From the essay below about overwork and job security, list every group of people it names as hit hardest by tech layoffs or easier to lay off.

» **READING TEXT**
----------
I used to work really hard, all the time.
I worked for the money. I believed, because I had been taught to believe, that enough money would insulate you. It would protect you and your family. And, since I wasn’t about to inherit money and no one was giving me money to do what I wanted to do, which was write books, I worked in technology and advertising companies to make that money.
I was a single parent with two kids. Their father lived in France, so I was a full-time solo parent, no every other weekend breaks for me. When they were with their father in the summers, I would travel extensively, to do all the work trips I could when they weren’t home.
While my story to myself was that I was only working like this to support my children, I realize now I was – and am - very ambitious. When I was treated badly at work, when I was pelted by gender-based discrimination, it made me that much more ambitious. Success is the best revenge, I thought.
For much of my career, a forty-hour work week would have seemed like part time. I don’t like flying, but I traveled so much that I had a bag with all my toiletries already packed and ready – I bought two of everything I needed, since I was gone so much. I had status on my airline of choice, like that amount of travel is a badge of honor. Status.
Lie #1 – if you work for a company that gives you and your family medical insurance, you are safe. If you have money in the bank, you are safe.
When my son was injured in a car accident, the big corporation where I worked illegally denied his insurance claims, and then fired me while I had FMLA protection. After that I couldn’t afford a private nursing home and so when he was 18 and could go on Medicaid I put him in a nursing home that took Medicaid patients. Because they were underfunded, they didn’t have the equipment they needed, and they made a mistake in his care and he died.
To financially survive a medical crisis in the American system you have to be very very wealthy. 65% of people who file for bankruptcy in the US do so because of medical expenses. Over half a million people every year file for bankruptcy because they can’t pay their medical bills. And the average age of those people filing for bankruptcy? 43.
Lie #2 If you are good at your job, you have some job security
I was good at my jobs. When I was a salesperson, I was proud that I almost always hit my sales goals, no matter how aggressive. It didn’t keep me from getting fired, laid off, or demoted. I believe many of the people who were recently laid off were strong performers.
In her most recent newsletter, Ruchika Tulshyan talks about how people of color have been disproportionately impacted by the tsunami of tech layoffs. Women, single parents, people with disabilities – the list goes on of people it is easier to layoff.
In our most recent podcast, Eugene and I talk about always having your professional “go bag” ready. Keep your resume up to date, stay in touch with your network, and never stop looking for your next job.
----------
» **COLLECTED MATERIAL**
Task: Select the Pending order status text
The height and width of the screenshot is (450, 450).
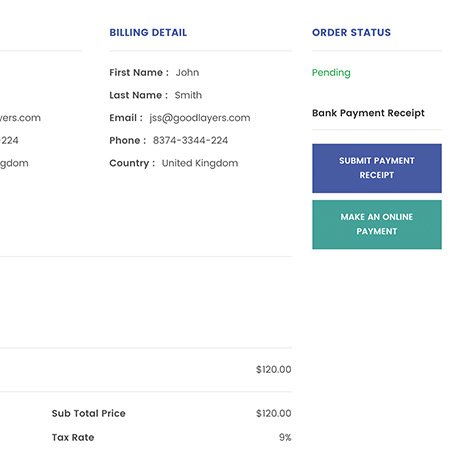Action: [331, 73]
----------
» **REPLY**
- People of color
- Women
- Single parents
- People with disabilities